We are typically slow to recommend changes of investment products, and we almost never recommend an investment manager change solely due to performance issues.  In our experience, good investment managers that stay true to their style will prevail over longer time frames and through multiple market cycles.  We believe that, if we can do a good job of identifying quality managers for our client situations and feel comfortable with our due diligence efforts up front, there should rarely be a need to suggest a change.

That being said, there are situations for which a manager change may be necessary.  For example, if a client’s objectives change, there may no longer be a need for a manager of a certain style.  If a lead portfolio manager suddenly leaves the firm, caution may be warranted unless the management team is deep and experienced.  If the manager alters his or her investment process, a red flag is raised and we subject that manager to a deeper level of scrutiny.  If an investment management firm is acquired by another firm, we closely monitor the situation to determine if the new parent firm begins to make personnel or process changes.  While investors tend to focus solely on returns and may be quick to replace funds that underperform over short intervals, it is often these softer issues that are more indicative of future results.

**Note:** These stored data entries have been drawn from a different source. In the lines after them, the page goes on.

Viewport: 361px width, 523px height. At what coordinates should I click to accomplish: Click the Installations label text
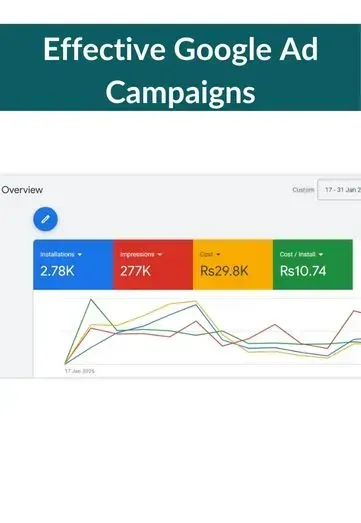click(57, 254)
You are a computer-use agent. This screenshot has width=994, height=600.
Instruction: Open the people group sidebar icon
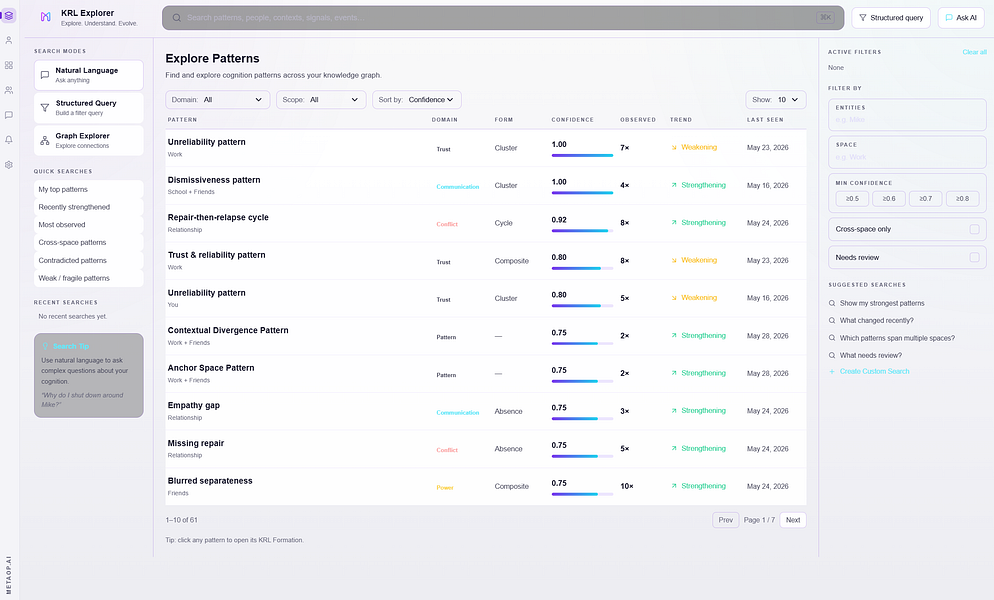tap(8, 90)
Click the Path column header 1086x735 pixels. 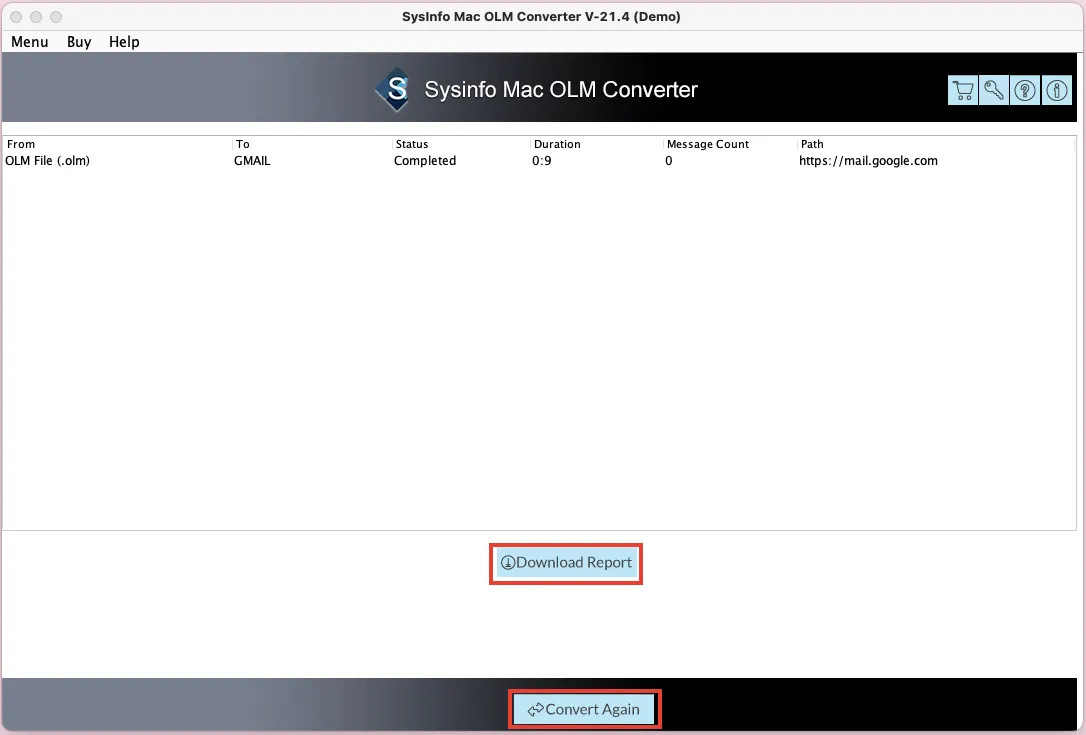(812, 144)
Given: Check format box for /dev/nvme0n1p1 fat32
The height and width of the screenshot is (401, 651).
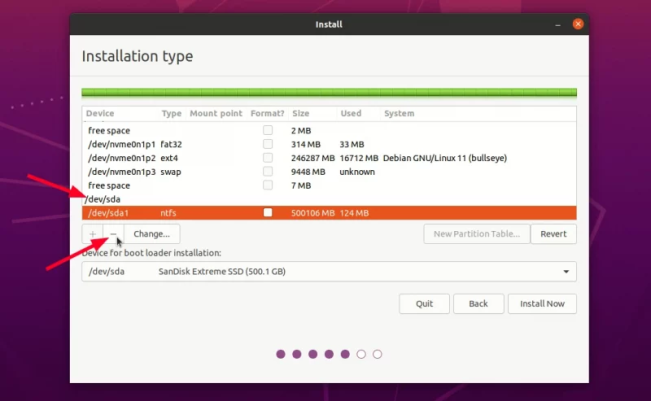Looking at the screenshot, I should [x=267, y=144].
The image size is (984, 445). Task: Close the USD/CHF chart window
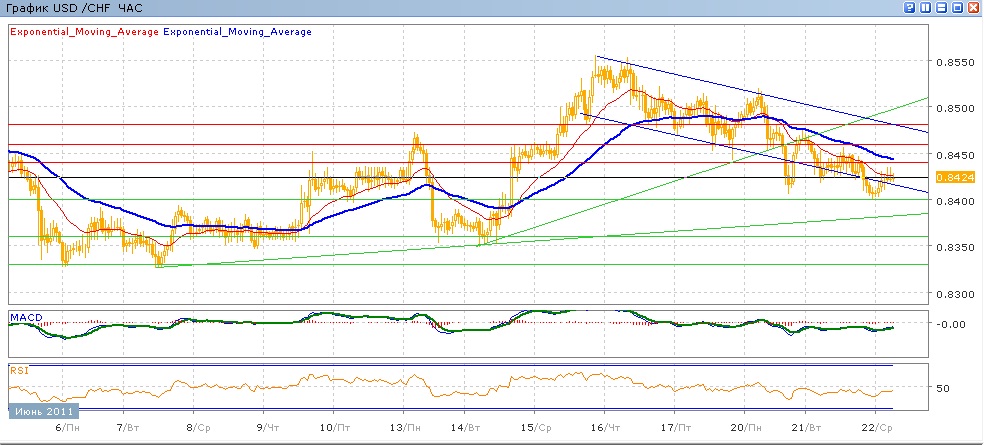[x=974, y=7]
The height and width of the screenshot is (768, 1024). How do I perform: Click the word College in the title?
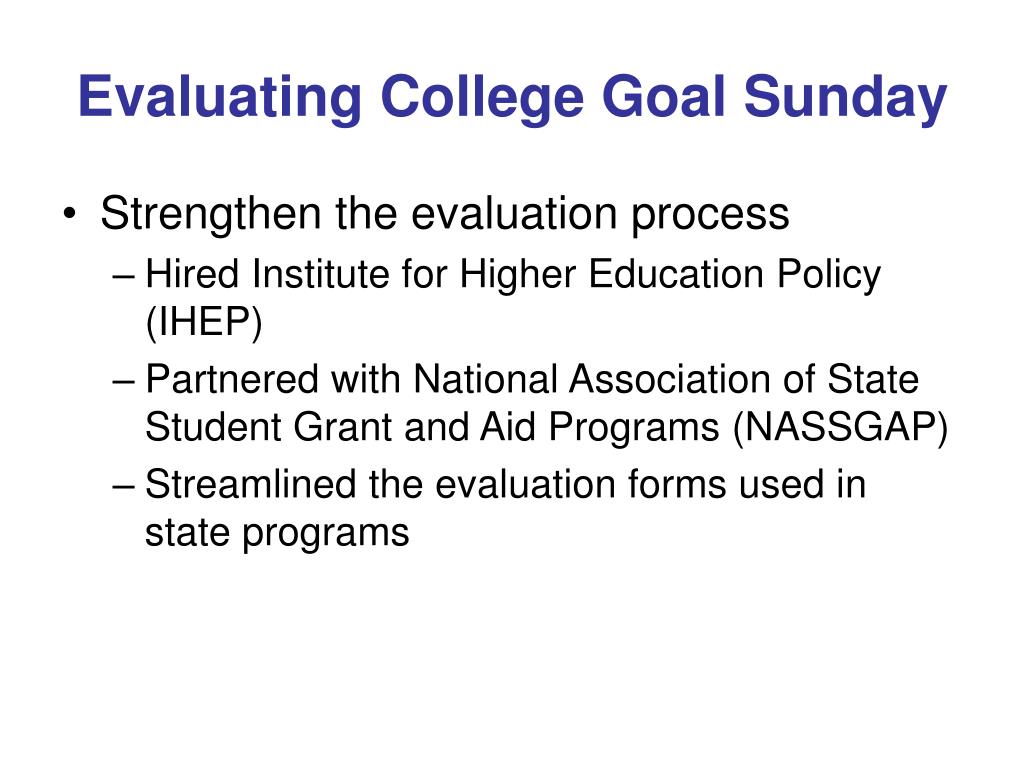tap(482, 98)
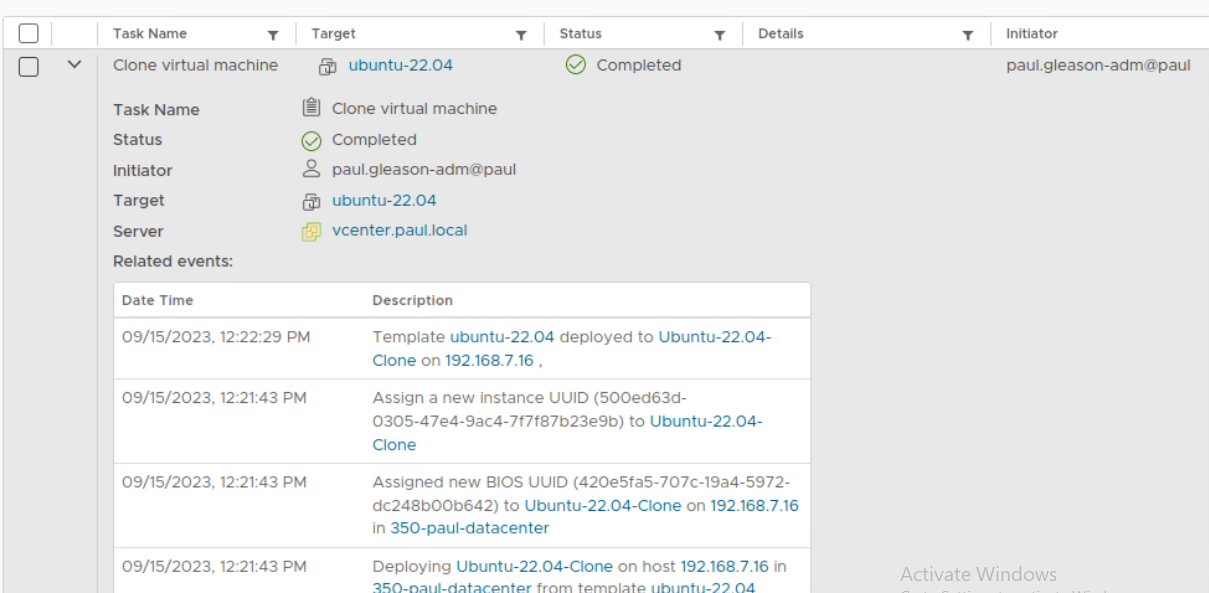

Our approach is not commonly applied among investors or even other investment consulting or advisory firms.  Large advisory firms, which may employ dozens of investment manager analysts, often fall victim to the “returns trap” and recommend manager changes at inopportune times.  These firms and advisors know that it is easier to sell their clients on the idea of replacing managers that have underperformed than it is to explain reasons to keep these managers.  Many Investment Policy Statements are written with a mandate to replace managers due to underperforming a benchmark index over a relatively short time frame.  This approach often makes their clients feel better and seem smarter, but may not improve the client’s portfolio results going forward.  Many good managers that fall in the bottom half of a peer group in recent periods often rise to the top of their peer group in future periods.  If that manager was replaced at the bottom of their cycle, investors will not capture the better future return.   While our firm is relatively small, we believe that our recommendations are based on sound fundamental analysis and the knowledge we’ve gained through our experience in monitoring investment managers.

The popular press often espouses indexing as the best way to invest.  Index funds clearly have a cost advantage over most actively managed funds and that is attractive.  Any portfolio, whether using indexing or active management, should pay close attention to investment fees.  High fee products have a big hurdle to cross, and studies have shown that high fees are detrimental to long-term results.  We screen all investment products for fee structures and generally search for products with expenses in the lower half of their respective peer groups.  For investors who do not have experience analyzing actively managed funds, indexing can work very well.  We believe our ten year manager performance history demonstrates that our experienced and patient approach can help identify active managers that have a good chance of outperforming their index and peer group.

Whether indexing or not, it is investor behavior that drives the ultimate portfolio return.  When things are not going well, investors often feel a need to “do something” thinking that taking action will improve the results of their portfolio.  Only skilled investors or seasoned investment professionals typically realize better returns as a result of such behavior.

I founded Falcons Rock on the premise of providing sound investment counsel and a “straight talk” approach to serving our clients.  Ten years later, I still believe that our approach is in the best interest of our clients and the results seem to confirm this belief.

We sincerely thank our earliest clients who have stuck with us through a challenging, but rewarding, ten year period.